### EXERCISE PROMPT:
Leave out the pictures, and reproduce exactly the lines from the line containing "The width and" through the final line of the entries.

(ENTRIES PROVIDED Opens)

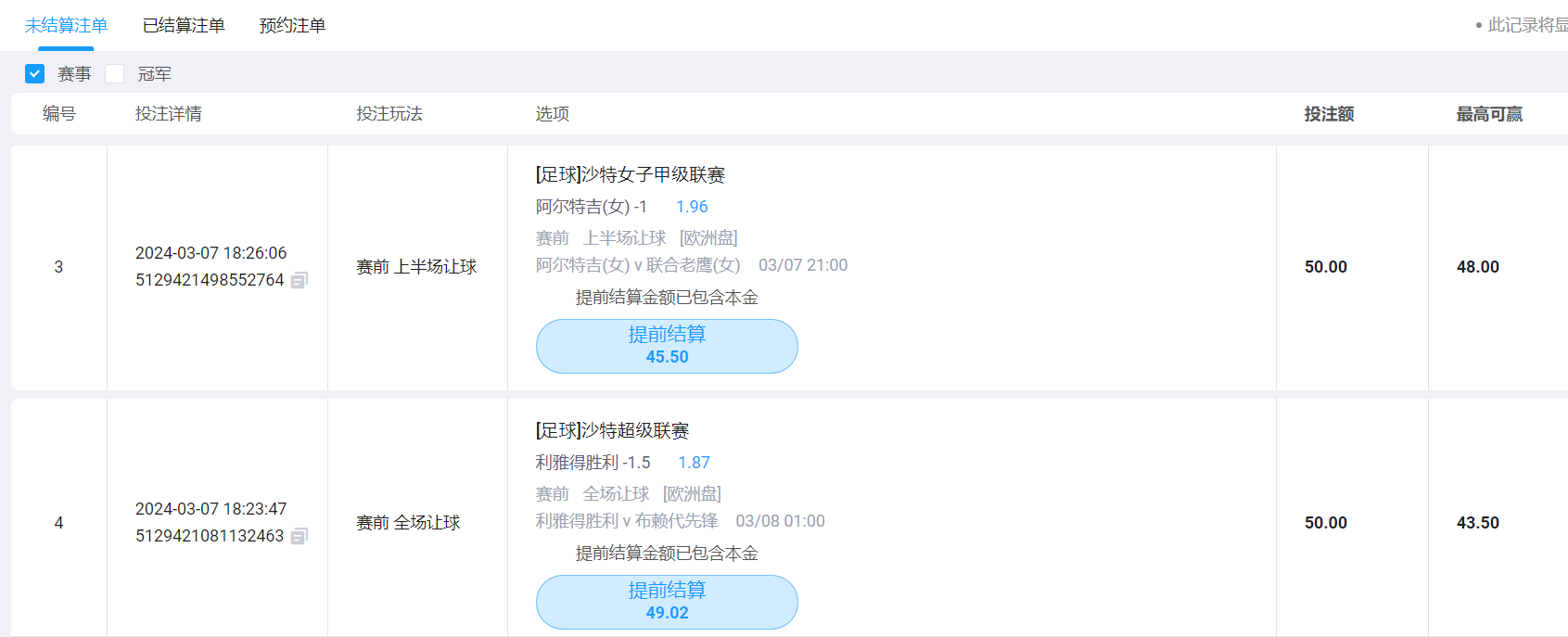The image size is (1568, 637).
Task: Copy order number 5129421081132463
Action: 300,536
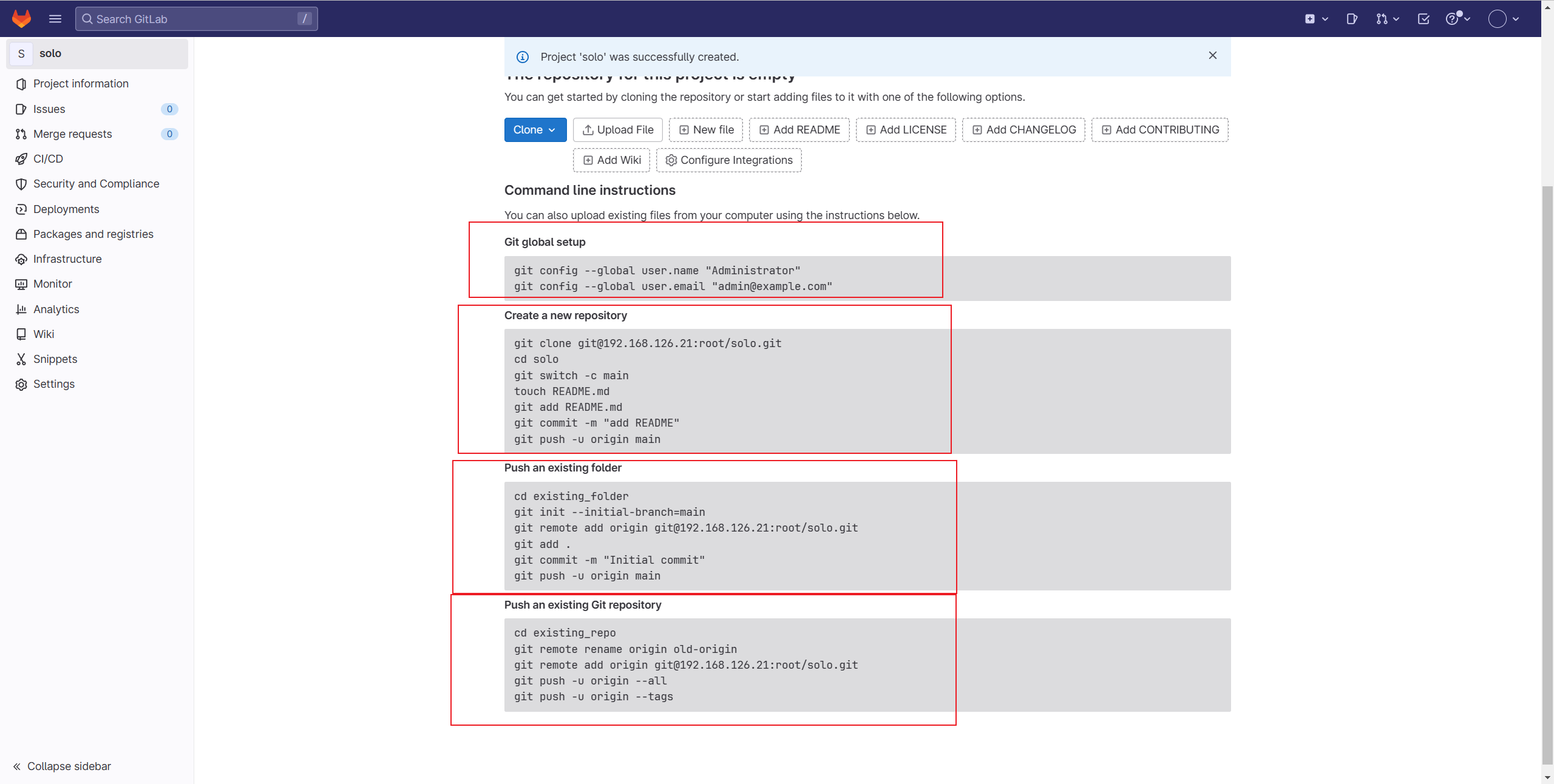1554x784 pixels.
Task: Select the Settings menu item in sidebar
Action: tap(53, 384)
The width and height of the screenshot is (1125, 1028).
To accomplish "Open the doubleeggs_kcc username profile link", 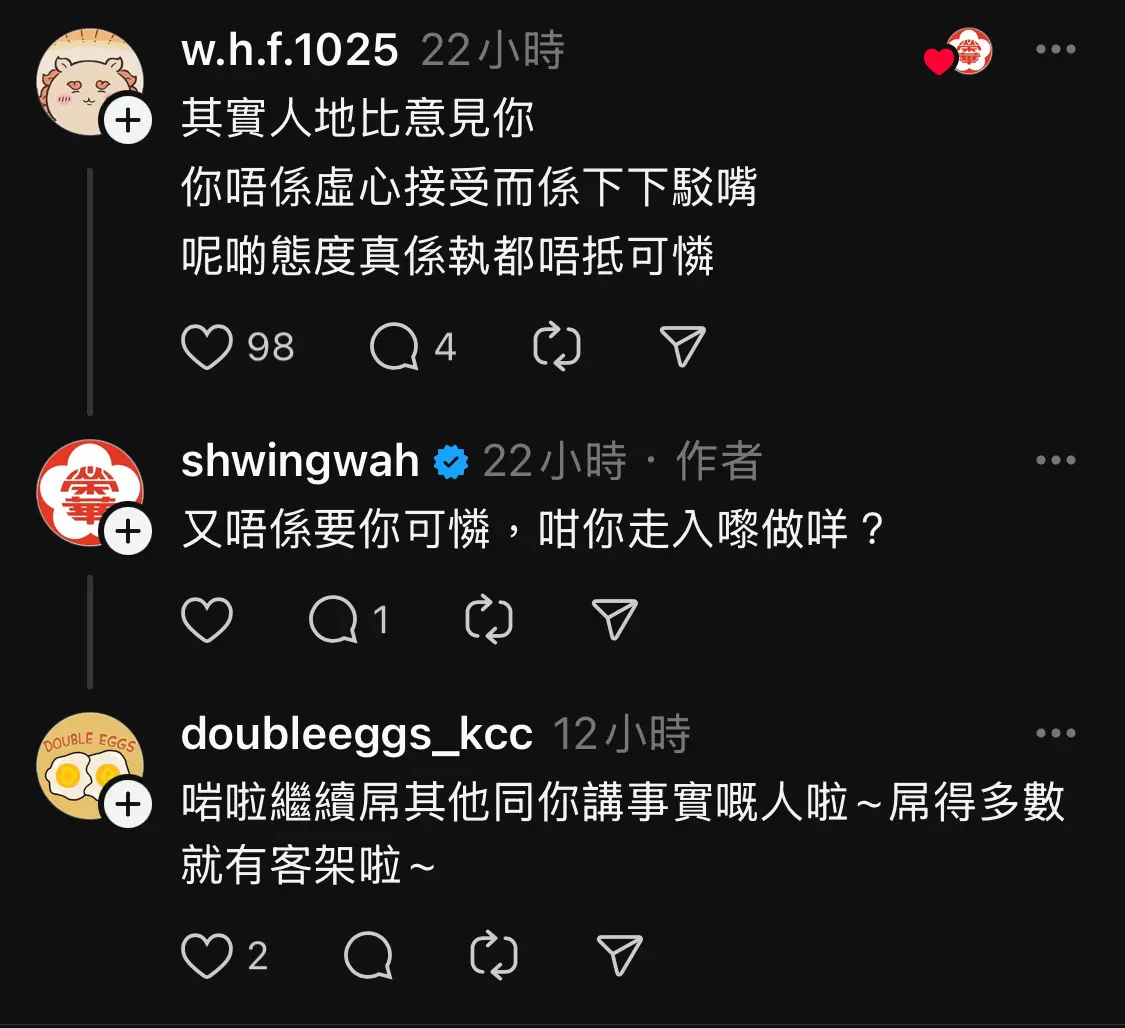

(ENTRIES PROVIDED Closes)

### REPLY:
The width and height of the screenshot is (1125, 1028).
To accomplish "Open the doubleeggs_kcc username profile link", 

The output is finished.